Plants spacing had no effect on corm yield per plant although higher corm yield per plant was recorded by higher plant spacing (1 m × 1 m and 1 m × 0.75 m). The observed decrease in corm yield per stand at closer planting space is in agreement with the findings of [24, 25]. However, it has been reported that corm yield is a function of the number of corms and weight of corms per planting hill [26]. Calculated on a hectare basis, corm yield ha−1 was found to increase as planting distance decreases. In this study, the highest corm yield ha−1 was observed in the closely planting distance (1 m × 0.5 m). It is noteworthy that the yields observed in closely spaced plants (1 m × 0.5 m and 1 m × 0.75 m) were equal or even greater than the African and world average of 5.9 and 6.6 t·ha−1, respectively [26], and were obtained without additional production inputs (water, fertilizers, etc.). The results showed that the total yield in taro is a function of the number of corms produced per unit area rather than the size of the individual corm. This suggests that the increase in total corm yield was due to the higher number of plants per unit area, which intercepts solar radiation and thereby enhances photosynthesis on a unit area basis. It is also possible that, at lower plant spacing, there was an added advantage of full-ground cover which effectively suppressed weeds, hence, contributing to greater yield. The finding of the study is in agreement with previous reports by [15, 2729].

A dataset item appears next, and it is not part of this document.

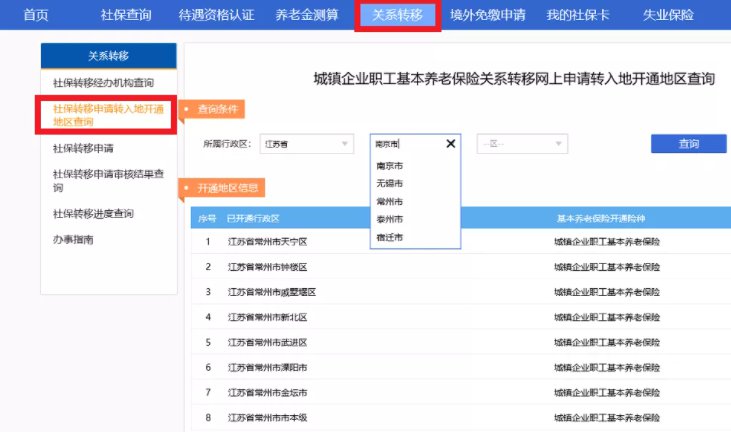Select 南京市 from the city list
This screenshot has height=435, width=731.
tap(389, 166)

Results of the correlation analysis revealed a strong positive and significant correlation between growth parameters, yield, and yield components. This indicates that increasing these growth parameters increases yield. The strong positive correlation of the traits shows a great agronomic potential of the two cultivars used in the study. The studies [3032] reported a positive correlation for growth and yield parameters of taro. Other authors have also reported the interdependence between genetic variables and yields.

5. Conclusion

In this study, spacing played a significant role in determining the overall performance of taro. Wider spacing increased the corm yield of individual taro plants whereas narrow spacing increased the total corm yield of taro per unit area. Based on the results from this study, planting at the closer spacing 1 m × 0.5 m which produced the highest corm yield ha−1 in all accessions is recommended to farmers. Accession BL/SM/80 which also produced high corm yield ha−1 is also recommended to farmers in the area.

Data Availability

The data used to support the findings of this study are available from the corresponding author upon request.

Conflicts of Interest

The authors declare that they have no conflicts of interest regarding the publication of this study.


The authors hereby acknowledge the support of the International Network for Edible Aroids (INEA) for introducing the accessions in Ghana.